Une confrontation de paradigmes s’impose
Le discours de Dubuc à ces égards rejette non seulement les analyses sur le rôle du PIB (cf. le rapport de Stiglitz, Sen et Fitoussi de 2009), mais les orientations de Brundtland (et donc du «développement durable» tel que je crois qu’il se comprend le mieux) et les résultats des travaux du GIEC (l’intégration des vrais coûts est à toutes fins pratiques impossible sans des perturbations économiques majeures – comme nous le verrons à Paris l’année prochaine). Comble presque d’ironie, il remet aussi en cause les revendications des groupes environnementaux, alors que celles-ci cherchent justement à éviter les conclusions qui s’imposent pour éviter d’être marginalisés face aux FMI, BM et OCDE de ce monde.

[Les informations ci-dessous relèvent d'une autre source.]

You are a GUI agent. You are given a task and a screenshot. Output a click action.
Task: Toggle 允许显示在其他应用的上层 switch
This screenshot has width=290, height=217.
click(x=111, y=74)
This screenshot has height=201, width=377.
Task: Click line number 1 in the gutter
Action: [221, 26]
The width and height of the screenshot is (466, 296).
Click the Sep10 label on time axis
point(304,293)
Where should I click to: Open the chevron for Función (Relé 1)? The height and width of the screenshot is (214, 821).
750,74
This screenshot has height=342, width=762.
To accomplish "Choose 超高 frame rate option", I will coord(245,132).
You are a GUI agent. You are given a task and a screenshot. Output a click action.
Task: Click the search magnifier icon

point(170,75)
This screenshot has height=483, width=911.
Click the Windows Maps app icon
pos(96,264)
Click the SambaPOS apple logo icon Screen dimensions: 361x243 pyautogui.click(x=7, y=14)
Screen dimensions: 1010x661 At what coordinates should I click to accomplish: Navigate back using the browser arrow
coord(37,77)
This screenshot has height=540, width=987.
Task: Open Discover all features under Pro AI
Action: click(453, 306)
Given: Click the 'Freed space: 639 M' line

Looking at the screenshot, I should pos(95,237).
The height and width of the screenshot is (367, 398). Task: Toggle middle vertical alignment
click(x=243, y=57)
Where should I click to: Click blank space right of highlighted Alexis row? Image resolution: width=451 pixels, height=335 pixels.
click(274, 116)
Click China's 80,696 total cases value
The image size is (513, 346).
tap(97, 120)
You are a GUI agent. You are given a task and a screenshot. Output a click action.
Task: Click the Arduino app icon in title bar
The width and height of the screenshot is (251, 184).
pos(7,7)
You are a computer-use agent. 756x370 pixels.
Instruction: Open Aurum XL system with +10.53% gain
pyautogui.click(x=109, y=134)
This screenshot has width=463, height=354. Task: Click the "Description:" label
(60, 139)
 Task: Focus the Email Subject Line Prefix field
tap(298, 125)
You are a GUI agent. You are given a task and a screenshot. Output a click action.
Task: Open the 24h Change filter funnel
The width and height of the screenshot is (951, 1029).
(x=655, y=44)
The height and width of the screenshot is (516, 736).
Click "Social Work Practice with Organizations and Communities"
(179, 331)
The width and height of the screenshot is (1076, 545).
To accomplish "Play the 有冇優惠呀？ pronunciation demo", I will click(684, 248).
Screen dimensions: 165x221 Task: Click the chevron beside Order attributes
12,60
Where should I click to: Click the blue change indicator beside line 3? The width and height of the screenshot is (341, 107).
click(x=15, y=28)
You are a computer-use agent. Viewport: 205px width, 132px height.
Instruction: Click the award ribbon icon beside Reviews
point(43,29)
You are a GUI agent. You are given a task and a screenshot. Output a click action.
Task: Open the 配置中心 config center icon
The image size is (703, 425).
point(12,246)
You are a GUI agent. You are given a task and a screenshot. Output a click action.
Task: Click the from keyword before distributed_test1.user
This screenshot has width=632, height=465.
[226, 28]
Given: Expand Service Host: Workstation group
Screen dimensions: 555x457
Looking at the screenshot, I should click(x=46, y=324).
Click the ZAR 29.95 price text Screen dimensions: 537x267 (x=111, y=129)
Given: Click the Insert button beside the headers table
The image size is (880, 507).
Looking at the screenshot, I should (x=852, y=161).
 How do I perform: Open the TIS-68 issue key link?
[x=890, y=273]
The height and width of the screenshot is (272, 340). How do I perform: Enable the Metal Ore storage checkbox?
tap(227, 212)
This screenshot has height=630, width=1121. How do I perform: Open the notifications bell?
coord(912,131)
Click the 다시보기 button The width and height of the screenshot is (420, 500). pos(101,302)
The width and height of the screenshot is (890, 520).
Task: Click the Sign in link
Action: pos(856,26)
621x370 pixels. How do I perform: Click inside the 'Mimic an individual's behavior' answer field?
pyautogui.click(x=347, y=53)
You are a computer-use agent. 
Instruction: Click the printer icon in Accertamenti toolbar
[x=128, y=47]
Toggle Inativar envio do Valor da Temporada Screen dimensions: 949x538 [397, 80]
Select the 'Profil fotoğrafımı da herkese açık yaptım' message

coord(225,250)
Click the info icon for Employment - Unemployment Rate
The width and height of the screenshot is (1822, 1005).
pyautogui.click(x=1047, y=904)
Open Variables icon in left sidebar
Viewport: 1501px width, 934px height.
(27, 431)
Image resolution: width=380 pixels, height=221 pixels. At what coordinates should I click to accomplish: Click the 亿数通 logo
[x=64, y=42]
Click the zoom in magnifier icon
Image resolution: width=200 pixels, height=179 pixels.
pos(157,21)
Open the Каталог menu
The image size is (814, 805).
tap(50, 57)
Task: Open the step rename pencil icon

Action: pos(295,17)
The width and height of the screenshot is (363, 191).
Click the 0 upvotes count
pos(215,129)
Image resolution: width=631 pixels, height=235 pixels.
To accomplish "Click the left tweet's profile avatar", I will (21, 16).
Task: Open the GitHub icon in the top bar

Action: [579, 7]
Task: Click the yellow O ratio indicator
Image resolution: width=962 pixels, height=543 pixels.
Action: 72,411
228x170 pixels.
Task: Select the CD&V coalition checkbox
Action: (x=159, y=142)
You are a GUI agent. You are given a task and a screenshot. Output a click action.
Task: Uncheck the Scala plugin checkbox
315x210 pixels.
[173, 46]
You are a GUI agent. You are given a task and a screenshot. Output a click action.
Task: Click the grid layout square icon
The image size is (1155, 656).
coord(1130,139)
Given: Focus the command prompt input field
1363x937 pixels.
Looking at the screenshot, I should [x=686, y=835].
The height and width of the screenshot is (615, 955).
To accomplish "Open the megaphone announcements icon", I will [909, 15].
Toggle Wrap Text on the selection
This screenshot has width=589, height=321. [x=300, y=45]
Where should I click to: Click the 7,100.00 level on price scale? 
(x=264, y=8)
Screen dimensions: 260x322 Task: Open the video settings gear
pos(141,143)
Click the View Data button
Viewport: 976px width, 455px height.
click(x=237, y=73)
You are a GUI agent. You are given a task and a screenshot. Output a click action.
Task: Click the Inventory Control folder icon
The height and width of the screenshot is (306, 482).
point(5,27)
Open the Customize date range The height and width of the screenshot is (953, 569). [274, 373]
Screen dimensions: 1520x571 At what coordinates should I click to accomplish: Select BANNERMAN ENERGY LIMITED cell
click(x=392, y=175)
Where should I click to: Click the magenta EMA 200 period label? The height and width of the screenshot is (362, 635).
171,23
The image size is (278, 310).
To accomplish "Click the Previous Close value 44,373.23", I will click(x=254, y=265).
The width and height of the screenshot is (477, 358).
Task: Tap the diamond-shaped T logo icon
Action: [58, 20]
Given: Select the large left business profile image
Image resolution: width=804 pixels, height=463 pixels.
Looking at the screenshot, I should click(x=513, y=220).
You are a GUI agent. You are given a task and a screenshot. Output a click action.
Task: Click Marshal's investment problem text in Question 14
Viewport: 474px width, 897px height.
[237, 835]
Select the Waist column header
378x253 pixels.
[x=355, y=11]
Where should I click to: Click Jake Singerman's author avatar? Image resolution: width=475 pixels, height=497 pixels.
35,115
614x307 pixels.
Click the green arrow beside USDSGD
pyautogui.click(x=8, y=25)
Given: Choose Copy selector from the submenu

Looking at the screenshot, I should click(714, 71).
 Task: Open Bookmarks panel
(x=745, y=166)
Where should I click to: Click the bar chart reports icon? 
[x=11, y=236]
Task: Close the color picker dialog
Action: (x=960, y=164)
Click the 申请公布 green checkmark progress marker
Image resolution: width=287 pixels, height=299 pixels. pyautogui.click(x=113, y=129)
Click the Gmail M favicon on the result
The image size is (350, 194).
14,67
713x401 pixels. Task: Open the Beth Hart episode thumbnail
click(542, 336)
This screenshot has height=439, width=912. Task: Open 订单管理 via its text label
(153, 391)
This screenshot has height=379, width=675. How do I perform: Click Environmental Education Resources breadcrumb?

Harper préfère tout simplement être explicite à ces égards…
MISE À JOUR: Deux jours plus tard, Dubuc récidive, pour présenter les critiques de l’OCDE des politiques canadiennes en matière d’énergie. Comme dans son premier texte, il insiste à la fin sur la nécessité de poursuivre l’exploitation des sables bitumineux (et des réserves possibles au Québec de combustibles fossiles: «La conclusion, ce n’est pas de condamner le développement des ressources pétrolières, y compris les sables bitumineux, mais de bien l’encadrer, de compenser intelligemment ses effets environnementaux et économiques. En un mot, de doter le Canada d’une véritable politique énergétique et environnementale.» Ni Dubuc, ni le FMI, ni l’OCDE ne semblent avoir calculé le coût de la prise en compte des externalités associées au développement des énergies non conventionnelles. Dans mon livre sur l’IPV, c’est de loin le coût le plus important, un coût tel qu’il rend le souhait de Dubuc inatteignable. Dubuc ne revient pas à sa critique des groupes dans le deuxième texte, mais voilà, cette idée de pouvoir «compenser intelligemment ses effets environnementaux» mériterait critique à son tour.